EXERCISE AIM:
Please restate the data exactly, from the first line to the last.

────────────────

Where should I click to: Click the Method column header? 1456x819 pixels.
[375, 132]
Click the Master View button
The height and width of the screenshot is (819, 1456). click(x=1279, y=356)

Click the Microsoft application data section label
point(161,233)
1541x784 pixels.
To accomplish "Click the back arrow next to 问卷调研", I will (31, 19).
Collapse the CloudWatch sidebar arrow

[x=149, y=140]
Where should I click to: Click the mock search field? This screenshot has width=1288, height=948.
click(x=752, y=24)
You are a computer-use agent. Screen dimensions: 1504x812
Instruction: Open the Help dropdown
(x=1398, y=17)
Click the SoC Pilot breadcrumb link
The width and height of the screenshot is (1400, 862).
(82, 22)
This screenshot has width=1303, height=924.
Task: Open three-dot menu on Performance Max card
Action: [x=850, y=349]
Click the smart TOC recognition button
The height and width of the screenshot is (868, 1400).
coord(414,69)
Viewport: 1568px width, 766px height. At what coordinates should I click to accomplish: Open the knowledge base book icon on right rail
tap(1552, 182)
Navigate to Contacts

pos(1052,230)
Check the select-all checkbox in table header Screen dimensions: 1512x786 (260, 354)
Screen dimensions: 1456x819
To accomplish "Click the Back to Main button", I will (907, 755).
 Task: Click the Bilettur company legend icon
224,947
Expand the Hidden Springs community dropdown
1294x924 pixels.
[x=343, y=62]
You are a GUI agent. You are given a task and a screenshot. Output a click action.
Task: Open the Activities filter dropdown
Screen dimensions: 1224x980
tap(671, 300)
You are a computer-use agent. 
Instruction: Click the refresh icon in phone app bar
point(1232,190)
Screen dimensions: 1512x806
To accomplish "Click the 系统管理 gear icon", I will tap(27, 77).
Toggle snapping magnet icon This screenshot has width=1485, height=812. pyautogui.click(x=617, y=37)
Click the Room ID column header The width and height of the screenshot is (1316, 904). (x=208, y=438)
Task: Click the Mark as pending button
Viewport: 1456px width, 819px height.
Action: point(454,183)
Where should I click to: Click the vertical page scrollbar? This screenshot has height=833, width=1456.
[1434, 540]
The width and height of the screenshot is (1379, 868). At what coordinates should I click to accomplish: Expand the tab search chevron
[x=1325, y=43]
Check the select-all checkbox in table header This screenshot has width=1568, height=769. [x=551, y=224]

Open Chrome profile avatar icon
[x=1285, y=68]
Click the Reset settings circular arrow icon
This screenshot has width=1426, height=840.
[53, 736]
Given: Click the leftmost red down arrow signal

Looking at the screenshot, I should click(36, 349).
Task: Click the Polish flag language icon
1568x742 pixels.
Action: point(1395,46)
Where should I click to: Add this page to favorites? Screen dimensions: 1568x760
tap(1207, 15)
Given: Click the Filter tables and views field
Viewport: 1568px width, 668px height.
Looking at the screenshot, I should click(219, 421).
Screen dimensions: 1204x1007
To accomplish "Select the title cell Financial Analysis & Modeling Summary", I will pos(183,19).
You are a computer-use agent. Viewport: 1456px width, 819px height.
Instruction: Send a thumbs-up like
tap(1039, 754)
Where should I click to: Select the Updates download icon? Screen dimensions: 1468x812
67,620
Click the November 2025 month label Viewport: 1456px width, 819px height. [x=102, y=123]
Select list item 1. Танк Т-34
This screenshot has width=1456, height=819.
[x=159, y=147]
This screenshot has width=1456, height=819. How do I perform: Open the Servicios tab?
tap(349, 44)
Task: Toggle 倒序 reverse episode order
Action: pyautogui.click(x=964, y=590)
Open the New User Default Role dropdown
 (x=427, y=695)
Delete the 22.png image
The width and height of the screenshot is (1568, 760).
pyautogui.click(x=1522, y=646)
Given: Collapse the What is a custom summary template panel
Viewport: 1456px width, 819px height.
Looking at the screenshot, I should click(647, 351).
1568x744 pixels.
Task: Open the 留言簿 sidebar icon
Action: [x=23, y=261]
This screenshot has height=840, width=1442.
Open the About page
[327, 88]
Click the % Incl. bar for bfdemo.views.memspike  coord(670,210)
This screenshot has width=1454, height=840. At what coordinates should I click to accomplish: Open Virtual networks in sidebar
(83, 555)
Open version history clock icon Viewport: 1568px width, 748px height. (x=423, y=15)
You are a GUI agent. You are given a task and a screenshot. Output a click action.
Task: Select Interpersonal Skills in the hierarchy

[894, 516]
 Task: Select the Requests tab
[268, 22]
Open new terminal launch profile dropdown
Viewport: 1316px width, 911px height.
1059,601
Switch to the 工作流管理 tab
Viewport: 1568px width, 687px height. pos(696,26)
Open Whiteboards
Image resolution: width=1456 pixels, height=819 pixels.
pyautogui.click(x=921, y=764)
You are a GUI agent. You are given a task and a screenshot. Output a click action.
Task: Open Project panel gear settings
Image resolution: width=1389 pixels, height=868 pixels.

────────────────

RESULT FOR THIS TASK:
Where should I click to: Click the Method column header? 1456x819 pixels.
[375, 132]
Click the Master View button
The height and width of the screenshot is (819, 1456). click(x=1279, y=356)

Click the Microsoft application data section label
point(161,233)
1541x784 pixels.
To accomplish "Click the back arrow next to 问卷调研", I will (31, 19).
Collapse the CloudWatch sidebar arrow

[x=149, y=140]
Where should I click to: Click the mock search field? This screenshot has width=1288, height=948.
click(x=752, y=24)
You are a computer-use agent. Screen dimensions: 1504x812
Instruction: Open the Help dropdown
(x=1398, y=17)
Click the SoC Pilot breadcrumb link
The width and height of the screenshot is (1400, 862).
(82, 22)
This screenshot has width=1303, height=924.
Task: Open three-dot menu on Performance Max card
Action: [x=850, y=349]
Click the smart TOC recognition button
The height and width of the screenshot is (868, 1400).
coord(414,69)
Viewport: 1568px width, 766px height. At what coordinates should I click to accomplish: Open the knowledge base book icon on right rail
tap(1552, 182)
Navigate to Contacts

pos(1052,230)
Check the select-all checkbox in table header Screen dimensions: 1512x786 (260, 354)
Screen dimensions: 1456x819
To accomplish "Click the Back to Main button", I will (907, 755).
 Task: Click the Bilettur company legend icon
224,947
Expand the Hidden Springs community dropdown
1294x924 pixels.
[x=343, y=62]
You are a GUI agent. You are given a task and a screenshot. Output a click action.
Task: Open the Activities filter dropdown
Screen dimensions: 1224x980
tap(671, 300)
You are a computer-use agent. 
Instruction: Click the refresh icon in phone app bar
point(1232,190)
Screen dimensions: 1512x806
To accomplish "Click the 系统管理 gear icon", I will tap(27, 77).
Toggle snapping magnet icon This screenshot has width=1485, height=812. pyautogui.click(x=617, y=37)
Click the Room ID column header The width and height of the screenshot is (1316, 904). (x=208, y=438)
Task: Click the Mark as pending button
Viewport: 1456px width, 819px height.
Action: point(454,183)
Where should I click to: Click the vertical page scrollbar? This screenshot has height=833, width=1456.
[1434, 540]
The width and height of the screenshot is (1379, 868). At what coordinates should I click to accomplish: Expand the tab search chevron
[x=1325, y=43]
Check the select-all checkbox in table header This screenshot has width=1568, height=769. [x=551, y=224]

Open Chrome profile avatar icon
[x=1285, y=68]
Click the Reset settings circular arrow icon
This screenshot has width=1426, height=840.
[53, 736]
Given: Click the leftmost red down arrow signal

Looking at the screenshot, I should click(36, 349).
Task: Click the Polish flag language icon
1568x742 pixels.
Action: point(1395,46)
Where should I click to: Add this page to favorites? Screen dimensions: 1568x760
tap(1207, 15)
Given: Click the Filter tables and views field
Viewport: 1568px width, 668px height.
Looking at the screenshot, I should click(219, 421).
Screen dimensions: 1204x1007
To accomplish "Select the title cell Financial Analysis & Modeling Summary", I will pos(183,19).
You are a computer-use agent. Viewport: 1456px width, 819px height.
Instruction: Send a thumbs-up like
tap(1039, 754)
Where should I click to: Select the Updates download icon? Screen dimensions: 1468x812
67,620
Click the November 2025 month label Viewport: 1456px width, 819px height. [x=102, y=123]
Select list item 1. Танк Т-34
This screenshot has width=1456, height=819.
[x=159, y=147]
This screenshot has width=1456, height=819. How do I perform: Open the Servicios tab?
tap(349, 44)
Task: Toggle 倒序 reverse episode order
Action: pyautogui.click(x=964, y=590)
Open the New User Default Role dropdown
 (x=427, y=695)
Delete the 22.png image
The width and height of the screenshot is (1568, 760).
pyautogui.click(x=1522, y=646)
Given: Collapse the What is a custom summary template panel
Viewport: 1456px width, 819px height.
Looking at the screenshot, I should click(647, 351).
1568x744 pixels.
Task: Open the 留言簿 sidebar icon
Action: [x=23, y=261]
This screenshot has height=840, width=1442.
Open the About page
[327, 88]
Click the % Incl. bar for bfdemo.views.memspike  coord(670,210)
This screenshot has width=1454, height=840. At what coordinates should I click to accomplish: Open Virtual networks in sidebar
(83, 555)
Open version history clock icon Viewport: 1568px width, 748px height. (x=423, y=15)
You are a GUI agent. You are given a task and a screenshot. Output a click action.
Task: Select Interpersonal Skills in the hierarchy

[894, 516]
 Task: Select the Requests tab
[268, 22]
Open new terminal launch profile dropdown
Viewport: 1316px width, 911px height.
1059,601
Switch to the 工作流管理 tab
Viewport: 1568px width, 687px height. pos(696,26)
Open Whiteboards
Image resolution: width=1456 pixels, height=819 pixels.
pyautogui.click(x=921, y=764)
You are a GUI agent. You are given a task and a screenshot. Output a click action.
Task: Open Project panel gear settings
Image resolution: width=1389 pixels, height=868 pixels.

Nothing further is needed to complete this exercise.